Imagine if David Cameron actually meant it. Imagine if he really did follow through with his implied threat to campaign for Brexit in the absence of better terms from Brussels. You can picture the televised address. An oak-panelled background with a large union flag hanging sedately in the corner, the PM with that furrowed house-captain expression he sometimes does. The script pretty much writes itself.
‘All of you know how hard I tried to secure a new deal. I was often criticised for being too conciliatory, but it was my duty to do whatever was in my power to reform the EU. I have to tell you today that the Brussels institutions are not interested in — are perhaps not capable of — the reforms that I believe the British people want. I am therefore seeking a different relationship with the EU, one based on free trade rather than political union.

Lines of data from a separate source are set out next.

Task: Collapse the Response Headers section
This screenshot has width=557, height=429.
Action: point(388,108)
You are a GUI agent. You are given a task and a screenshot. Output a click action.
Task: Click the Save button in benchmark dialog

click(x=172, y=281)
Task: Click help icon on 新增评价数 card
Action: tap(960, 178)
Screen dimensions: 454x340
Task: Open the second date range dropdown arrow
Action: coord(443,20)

‘We remain committed to the free circulation of goods, services and capital in Europe. Like Switzerland, we shall continue to participate fully in the European market. But we shall now be free to sign bilateral trade accords with faster-growing nations on more distant continents. We shall control our domestic affairs: taxation, employment law, social policy, defence, farming, fishing, immigration. And our statutes will, for the first time since 1972, have primacy on our -territory.
‘It will be for the British people to decide whether to remain in the EU or whether to pursue this global vision. I intend, if re–elected in May, to campaign in a referendum for independence, to negotiate an amicable separation from the EU, and to recover the maritime and mercantile vocation that our fathers took for granted.’
A landslide election victory would surely follow. If even so moderate a politician as David Cameron felt that EU membership could no longer be tolerated, the country would rally to his cause.
Almost no one expects it to happen, though.